NSW-RRTN PhD Scholarship: Synthesis of Thermostable Trehalose-Based Amphiphilic RNA Vaccine Carriers for use in Agriculture and Medicine

Project Impact

Potential new vaccine candidates against viral pathogens can be rapidly designed after viral sequencing, yet their use in agricultural settings remains untenable because of the reliance on ultra cold-chain distribution and storage requirements to maintain efficacy. This project will address this critical technological gap by developing RNA vaccine vehicles that are thermostable thereby eliminating or /reducing ultra cold-chain requirements for these vaccines. Once defined, this technology is expected to reduce the dosage cost of RNA vaccines, which is an important consideration for the global veterinary vaccine market with poultry vaccines having the major share. This project will equip the candidate with skills directly translatable to the growing RNA therapeutics as well as the veterinary biotechnology sector.

Supervisory Team

• Principal Supervisor: Dr Brendan Wilkinson, School of Science & Technology, UNE
• Co-Supervisor: Associate Prof. Nick Andronicos, School of Science & Technology, UNE.
• Co-Supervisor: Professor Stephen Walkden-Brown, School of Environmental and Rural Science.
• External Co-Supervisor: TBC (RRTN partner institution).
• Industry Partner: Poultry Hub Australia (TBC).

Project Description

Australia's $5.5 billion poultry industry faces ongoing biosecurity threats from viral pathogens such as Newcastle disease, and infectious bronchitis, which impacts animal health and human food security.  RNA-based vaccines potentially offer protection against viral diseases but suffer from instability, requiring -80^oC ultra-cold storage. This requirement hinders on-farm deployment of these vaccines in Australian agricultural settings where reliable ultra cold-chain infrastructure is lacking. This project will define technology to overcome this barrier by developing a trehalose-based liposomal formulation that combines RNA delivery and thermostabilisation into a single self-assembling vehicle. Trehalose, a natural disaccharide, stabilises macromolecules through glass formation and water replacement. The goal is to design formulations that eliminate ultra-cold chain requirements of RNA vaccines thereby allowing their distribution and storage (-20^oC to 4^oC), or ambient temperatures, which are compatible with Australian farm infrastructure.

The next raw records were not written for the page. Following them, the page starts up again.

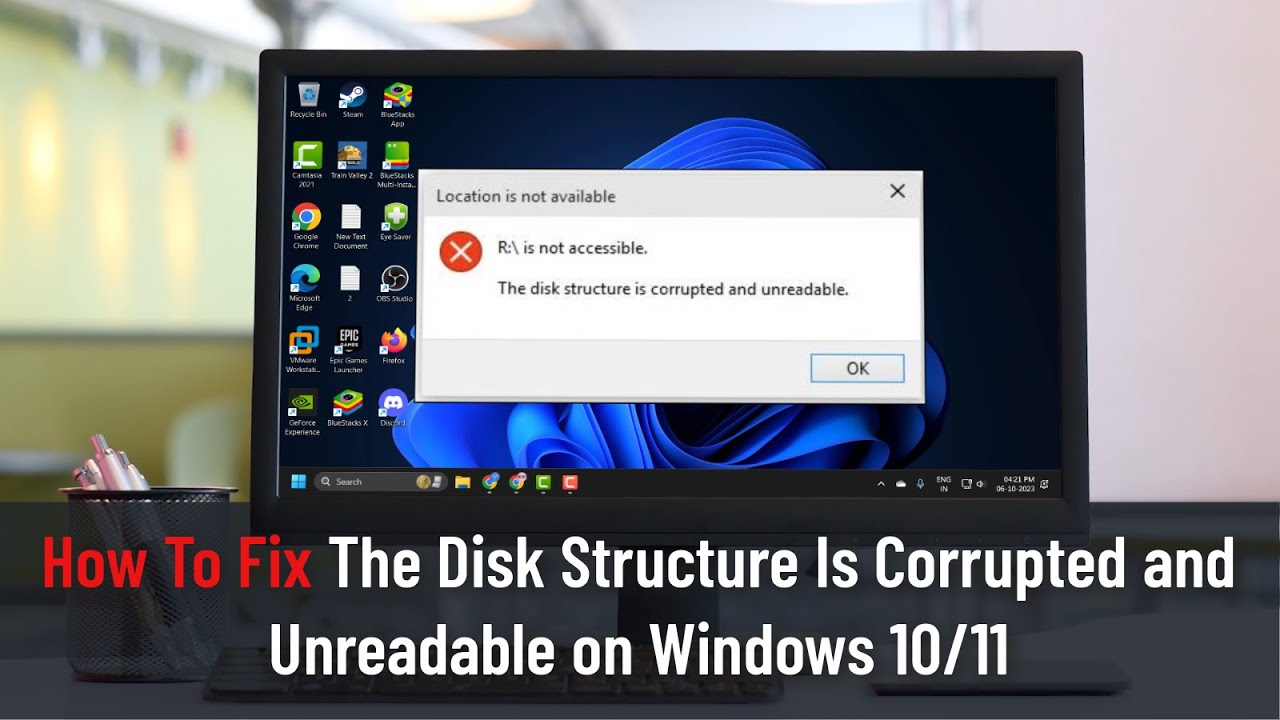The image size is (1280, 720).
Task: Select the Firefox desktop shortcut
Action: point(393,346)
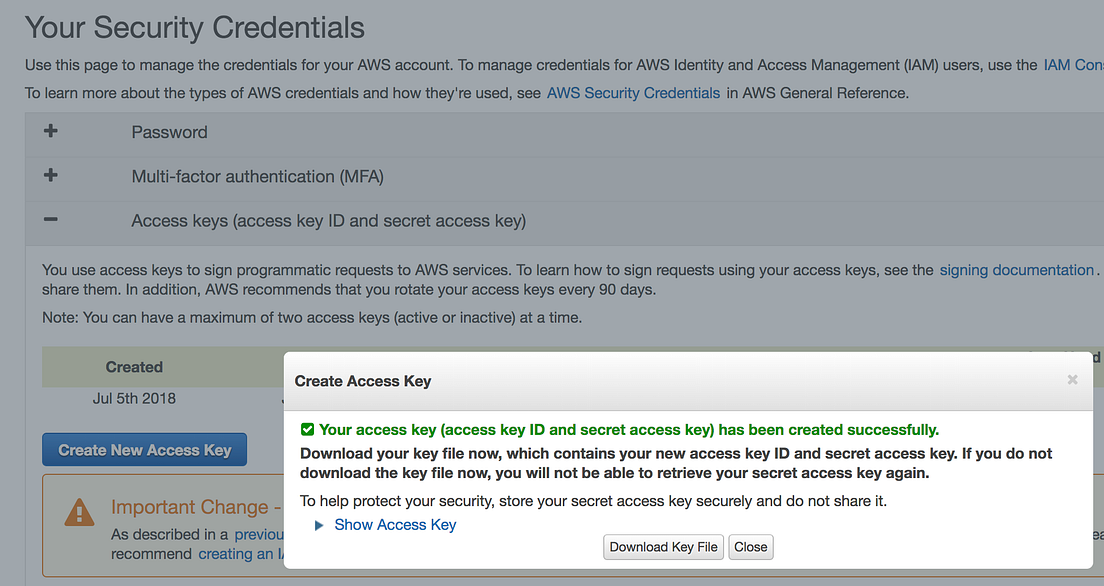Click the plus icon next to Password
Viewport: 1104px width, 586px height.
pos(49,131)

• Chemical Component: synthesis of a trehalose-based Janus dendrimers (JD) of 2+2, 1+2 and 2+1 JD) and characterisation of the resulting molecular structures using NMR, MALDI-ToF MS, and LC-MS, including characterisations of size, morphology, and stability using DLS, TEM/cryo-EM, and zeta potential measurements.
• Biological Component: the encapsulation efficiency and thermostability of the RNA cargo as well as release profiles using in vitro chemical and biological cellular assays and the establishment of proof-of-concept for poultry vaccine antigens via industry collaboration.

This interdisciplinary project is ideal for candidates with interests in developing and translating novel chemical compounds that are applicable to veterinary immunology.